Brasile Etiopia francobolli
Il primo Mr. Bean era in realtà un pastore etiope del IX secolo di nome Kaldi? Si racconta che abbia scoperto il caffè quando notò l'eccitazione delle sue capre dopo aver mangiato i chicchi di una pianta di caffè. Si stima che ogni giorno nel mondo vengano consumate circa due miliardi di tazze di caffè! Francobolli etiopi del 2011 intitolati "Cerimonia del caffè", che mostrano la cottura e la macinazione dei chicchi di caffè e la successiva preparazione della bevanda. Il francobollo più a destra raffigura delle caffettiere tradizionali. L'Etiopia è il principale produttore di caffè in Africa. Circa 4,000 chilometri quadrati di terreno sono dedicati alla coltivazione del caffè, con una produzione totale stimata di 265,000 tonnellate all'anno. Tuttavia, il più grande produttore di caffè al mondo è il Brasile. Il paese produce attualmente un raccolto annuo straordinario di circa 2,250,000 tonnellate. Sì, proprio come cantava Frank Sinatra: "Hanno un'enorme quantità di caffè in Brasile".

Qui sopra i francobolli brasiliani emessi nel 1928 per celebrare i 200 anni del caffè in quel paese.

Nel 2001 il Brasile ha addirittura prodotto un francobollo che emanava l'aroma del caffè.

Che la storia di Kaldi sia vera o meno, è riconosciuto che il caffè Arabica fu scoperto per la prima volta nell'Etiopia sud-occidentale tra l'VIII e il XII secolo.

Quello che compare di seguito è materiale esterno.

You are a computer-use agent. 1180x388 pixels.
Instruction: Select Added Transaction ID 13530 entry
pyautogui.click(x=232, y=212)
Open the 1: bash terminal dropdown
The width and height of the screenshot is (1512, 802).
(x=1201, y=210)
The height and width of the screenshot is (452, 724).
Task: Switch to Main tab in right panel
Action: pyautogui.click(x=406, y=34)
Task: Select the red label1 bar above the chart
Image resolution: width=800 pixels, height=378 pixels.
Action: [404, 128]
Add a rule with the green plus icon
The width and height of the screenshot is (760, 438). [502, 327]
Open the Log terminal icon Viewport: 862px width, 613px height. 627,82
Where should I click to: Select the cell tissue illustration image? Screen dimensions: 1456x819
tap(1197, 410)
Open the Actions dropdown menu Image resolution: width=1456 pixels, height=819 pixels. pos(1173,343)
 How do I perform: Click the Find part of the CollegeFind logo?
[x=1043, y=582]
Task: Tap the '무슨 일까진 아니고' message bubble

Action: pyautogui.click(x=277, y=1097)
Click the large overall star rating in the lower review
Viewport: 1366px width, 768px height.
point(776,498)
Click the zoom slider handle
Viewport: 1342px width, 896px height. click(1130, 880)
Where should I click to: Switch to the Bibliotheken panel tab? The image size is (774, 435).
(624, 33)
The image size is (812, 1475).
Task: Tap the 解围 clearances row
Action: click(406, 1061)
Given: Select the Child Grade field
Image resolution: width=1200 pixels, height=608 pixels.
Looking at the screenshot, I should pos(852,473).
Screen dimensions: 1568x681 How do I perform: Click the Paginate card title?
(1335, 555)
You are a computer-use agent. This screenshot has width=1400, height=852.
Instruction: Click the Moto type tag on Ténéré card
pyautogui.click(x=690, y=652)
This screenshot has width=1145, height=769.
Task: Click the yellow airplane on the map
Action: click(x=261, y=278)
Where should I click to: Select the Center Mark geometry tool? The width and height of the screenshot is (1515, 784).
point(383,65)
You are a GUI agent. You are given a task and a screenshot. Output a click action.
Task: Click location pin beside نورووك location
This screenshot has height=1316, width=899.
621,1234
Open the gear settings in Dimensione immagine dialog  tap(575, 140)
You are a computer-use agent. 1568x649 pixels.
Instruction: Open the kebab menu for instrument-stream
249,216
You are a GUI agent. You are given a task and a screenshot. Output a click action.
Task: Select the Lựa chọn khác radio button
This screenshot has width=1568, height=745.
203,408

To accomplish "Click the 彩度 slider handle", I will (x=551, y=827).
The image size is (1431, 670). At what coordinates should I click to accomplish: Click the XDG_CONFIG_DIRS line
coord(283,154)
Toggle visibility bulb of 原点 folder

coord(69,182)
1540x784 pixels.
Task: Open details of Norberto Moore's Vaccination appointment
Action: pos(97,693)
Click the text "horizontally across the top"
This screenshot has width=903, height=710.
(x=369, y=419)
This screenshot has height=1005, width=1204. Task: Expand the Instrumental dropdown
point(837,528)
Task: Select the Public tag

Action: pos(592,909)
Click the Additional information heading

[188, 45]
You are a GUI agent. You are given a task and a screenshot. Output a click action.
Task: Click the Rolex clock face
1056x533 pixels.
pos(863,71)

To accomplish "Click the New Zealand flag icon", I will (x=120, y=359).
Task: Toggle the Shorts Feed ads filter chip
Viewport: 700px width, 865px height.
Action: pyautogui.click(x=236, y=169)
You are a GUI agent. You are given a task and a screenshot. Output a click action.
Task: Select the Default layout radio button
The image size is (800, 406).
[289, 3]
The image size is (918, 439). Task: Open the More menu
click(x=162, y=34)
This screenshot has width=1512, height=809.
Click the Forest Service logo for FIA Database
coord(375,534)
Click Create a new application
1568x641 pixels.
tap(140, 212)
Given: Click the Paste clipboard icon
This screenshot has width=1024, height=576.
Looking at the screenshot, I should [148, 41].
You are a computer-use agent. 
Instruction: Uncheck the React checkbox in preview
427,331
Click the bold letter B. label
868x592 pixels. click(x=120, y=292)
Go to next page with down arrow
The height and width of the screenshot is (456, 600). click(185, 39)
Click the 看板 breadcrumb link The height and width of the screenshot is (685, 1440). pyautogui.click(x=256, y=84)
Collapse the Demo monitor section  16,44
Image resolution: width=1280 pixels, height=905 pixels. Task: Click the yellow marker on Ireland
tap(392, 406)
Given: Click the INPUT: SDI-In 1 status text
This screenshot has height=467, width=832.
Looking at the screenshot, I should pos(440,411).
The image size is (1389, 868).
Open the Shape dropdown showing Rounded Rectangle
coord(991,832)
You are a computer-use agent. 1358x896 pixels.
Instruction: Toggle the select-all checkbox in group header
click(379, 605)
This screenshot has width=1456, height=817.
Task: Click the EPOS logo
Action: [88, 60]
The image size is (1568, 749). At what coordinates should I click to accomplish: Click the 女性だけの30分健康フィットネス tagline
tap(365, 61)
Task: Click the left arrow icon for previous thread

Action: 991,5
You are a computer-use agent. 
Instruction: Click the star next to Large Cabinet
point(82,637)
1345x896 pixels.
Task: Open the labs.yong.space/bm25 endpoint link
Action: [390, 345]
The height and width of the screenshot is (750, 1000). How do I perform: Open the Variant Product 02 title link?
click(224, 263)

Nel XIV secolo il caffè veniva già coltivato commercialmente nello Yemen grazie ai mercanti arabi che commerciavano in Africa. Ma quando i commercianti europei vennero a conoscenza della pianta del caffè nel XVII secolo e iniziarono a coltivarla nelle loro colonie, ci fu un'enorme impennata della domanda di caffè in Europa. Infatti, dopo i paesi africani e della penisola arabica, la nazione produttrice di caffè più antica fu Ceylon olandese (l'attuale Sri Lanka), dove il caffè fu coltivato per la prima volta 355 anni fa.